- _INPUT DATA_
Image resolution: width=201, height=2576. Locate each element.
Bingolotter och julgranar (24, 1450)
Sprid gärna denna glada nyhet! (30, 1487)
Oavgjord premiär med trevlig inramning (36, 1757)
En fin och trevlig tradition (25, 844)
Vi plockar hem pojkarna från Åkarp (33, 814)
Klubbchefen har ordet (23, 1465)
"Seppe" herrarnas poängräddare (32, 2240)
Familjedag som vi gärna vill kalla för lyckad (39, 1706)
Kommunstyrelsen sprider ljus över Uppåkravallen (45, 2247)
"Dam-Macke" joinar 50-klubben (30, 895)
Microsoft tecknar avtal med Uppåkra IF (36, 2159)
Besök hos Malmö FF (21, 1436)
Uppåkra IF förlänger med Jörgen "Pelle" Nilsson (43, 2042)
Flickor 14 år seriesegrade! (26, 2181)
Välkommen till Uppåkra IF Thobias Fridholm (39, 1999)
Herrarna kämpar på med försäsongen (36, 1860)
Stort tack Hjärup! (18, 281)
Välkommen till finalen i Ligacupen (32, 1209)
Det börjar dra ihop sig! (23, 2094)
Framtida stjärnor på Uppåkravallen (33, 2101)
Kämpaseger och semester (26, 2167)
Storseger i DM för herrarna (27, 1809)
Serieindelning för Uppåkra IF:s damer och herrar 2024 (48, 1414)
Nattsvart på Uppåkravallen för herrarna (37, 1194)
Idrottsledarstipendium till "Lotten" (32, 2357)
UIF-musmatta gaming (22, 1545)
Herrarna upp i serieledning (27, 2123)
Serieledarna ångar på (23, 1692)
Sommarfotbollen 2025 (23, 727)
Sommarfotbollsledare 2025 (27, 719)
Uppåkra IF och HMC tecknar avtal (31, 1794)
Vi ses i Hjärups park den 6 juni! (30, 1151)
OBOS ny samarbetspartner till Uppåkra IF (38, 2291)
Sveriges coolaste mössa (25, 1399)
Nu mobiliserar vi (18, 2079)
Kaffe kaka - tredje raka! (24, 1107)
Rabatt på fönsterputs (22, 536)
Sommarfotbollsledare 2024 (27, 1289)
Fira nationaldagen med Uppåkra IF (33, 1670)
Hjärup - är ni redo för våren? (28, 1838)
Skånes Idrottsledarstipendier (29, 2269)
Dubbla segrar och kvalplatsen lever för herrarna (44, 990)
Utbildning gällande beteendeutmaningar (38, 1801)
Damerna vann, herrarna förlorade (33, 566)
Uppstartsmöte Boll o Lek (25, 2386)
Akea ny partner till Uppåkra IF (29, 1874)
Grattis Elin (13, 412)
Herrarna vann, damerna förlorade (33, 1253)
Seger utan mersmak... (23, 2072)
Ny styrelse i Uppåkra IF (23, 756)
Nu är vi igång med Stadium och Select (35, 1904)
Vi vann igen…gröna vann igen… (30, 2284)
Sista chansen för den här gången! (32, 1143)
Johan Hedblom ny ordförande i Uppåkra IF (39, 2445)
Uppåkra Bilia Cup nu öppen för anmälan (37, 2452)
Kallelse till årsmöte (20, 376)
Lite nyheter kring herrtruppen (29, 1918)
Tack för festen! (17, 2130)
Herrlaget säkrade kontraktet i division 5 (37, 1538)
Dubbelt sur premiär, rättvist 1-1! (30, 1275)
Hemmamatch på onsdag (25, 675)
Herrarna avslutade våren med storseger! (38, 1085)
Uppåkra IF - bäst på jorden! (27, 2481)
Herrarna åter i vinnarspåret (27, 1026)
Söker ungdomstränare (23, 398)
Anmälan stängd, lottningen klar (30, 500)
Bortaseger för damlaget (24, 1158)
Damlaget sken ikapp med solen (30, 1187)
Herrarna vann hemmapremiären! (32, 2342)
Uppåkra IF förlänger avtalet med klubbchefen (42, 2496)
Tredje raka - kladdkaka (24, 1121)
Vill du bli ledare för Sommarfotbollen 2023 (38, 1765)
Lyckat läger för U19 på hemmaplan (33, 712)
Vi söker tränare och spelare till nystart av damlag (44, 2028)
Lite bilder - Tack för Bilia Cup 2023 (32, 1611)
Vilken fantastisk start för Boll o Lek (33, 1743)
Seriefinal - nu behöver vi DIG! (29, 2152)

- _PROBLEM TO SOLVE_
Here the goal is to repeat each entry exactly.

- _SOLUTION TO THIS EXERCISE_
Image resolution: width=201, height=2576. Locate each element.
Bingolotter och julgranar (24, 1450)
Sprid gärna denna glada nyhet! (30, 1487)
Oavgjord premiär med trevlig inramning (36, 1757)
En fin och trevlig tradition (25, 844)
Vi plockar hem pojkarna från Åkarp (33, 814)
Klubbchefen har ordet (23, 1465)
"Seppe" herrarnas poängräddare (32, 2240)
Familjedag som vi gärna vill kalla för lyckad (39, 1706)
Kommunstyrelsen sprider ljus över Uppåkravallen (45, 2247)
"Dam-Macke" joinar 50-klubben (30, 895)
Microsoft tecknar avtal med Uppåkra IF (36, 2159)
Besök hos Malmö FF (21, 1436)
Uppåkra IF förlänger med Jörgen "Pelle" Nilsson (43, 2042)
Flickor 14 år seriesegrade! (26, 2181)
Välkommen till Uppåkra IF Thobias Fridholm (39, 1999)
Herrarna kämpar på med försäsongen (36, 1860)
Stort tack Hjärup! (18, 281)
Välkommen till finalen i Ligacupen (32, 1209)
Det börjar dra ihop sig! (23, 2094)
Framtida stjärnor på Uppåkravallen (33, 2101)
Kämpaseger och semester (26, 2167)
Storseger i DM för herrarna (27, 1809)
Serieindelning för Uppåkra IF:s damer och herrar 2024 (48, 1414)
Nattsvart på Uppåkravallen för herrarna (37, 1194)
Idrottsledarstipendium till "Lotten" (32, 2357)
UIF-musmatta gaming (22, 1545)
Herrarna upp i serieledning (27, 2123)
Serieledarna ångar på (23, 1692)
Sommarfotbollen 2025 (23, 727)
Sommarfotbollsledare 2025 (27, 719)
Uppåkra IF och HMC tecknar avtal (31, 1794)
Vi ses i Hjärups park den 6 juni! (30, 1151)
OBOS ny samarbetspartner till Uppåkra IF (38, 2291)
Sveriges coolaste mössa (25, 1399)
Nu mobiliserar vi (18, 2079)
Kaffe kaka - tredje raka! (24, 1107)
Rabatt på fönsterputs (22, 536)
Sommarfotbollsledare 2024 (27, 1289)
Fira nationaldagen med Uppåkra IF (33, 1670)
Hjärup - är ni redo för våren? (28, 1838)
Skånes Idrottsledarstipendier (29, 2269)
Dubbla segrar och kvalplatsen lever för herrarna (44, 990)
Utbildning gällande beteendeutmaningar (38, 1801)
Damerna vann, herrarna förlorade (33, 566)
Uppstartsmöte Boll o Lek (25, 2386)
Akea ny partner till Uppåkra IF (29, 1874)
Grattis Elin (13, 412)
Herrarna vann, damerna förlorade (33, 1253)
Seger utan mersmak... (23, 2072)
Ny styrelse i Uppåkra IF (23, 756)
Nu är vi igång med Stadium och Select (35, 1904)
Vi vann igen…gröna vann igen… (30, 2284)
Sista chansen för den här gången! (32, 1143)
Johan Hedblom ny ordförande i Uppåkra IF (39, 2445)
Uppåkra Bilia Cup nu öppen för anmälan (37, 2452)
Kallelse till årsmöte (20, 376)
Lite nyheter kring herrtruppen (29, 1918)
Tack för festen! (17, 2130)
Herrlaget säkrade kontraktet i division 5 (37, 1538)
Dubbelt sur premiär, rättvist 1-1! (30, 1275)
Hemmamatch på onsdag (25, 675)
Herrarna avslutade våren med storseger! (38, 1085)
Uppåkra IF - bäst på jorden! (27, 2481)
Herrarna åter i vinnarspåret (27, 1026)
Söker ungdomstränare (23, 398)
Anmälan stängd, lottningen klar (30, 500)
Bortaseger för damlaget (24, 1158)
Damlaget sken ikapp med solen (30, 1187)
Herrarna vann hemmapremiären! (32, 2342)
Uppåkra IF förlänger avtalet med klubbchefen (42, 2496)
Tredje raka - kladdkaka (24, 1121)
Vill du bli ledare för Sommarfotbollen 2023 (38, 1765)
Lyckat läger för U19 på hemmaplan (33, 712)
Vi söker tränare och spelare till nystart av damlag (44, 2028)
Lite bilder - Tack för Bilia Cup 2023 (32, 1611)
Vilken fantastisk start för Boll o Lek (33, 1743)
Seriefinal - nu behöver vi DIG! (29, 2152)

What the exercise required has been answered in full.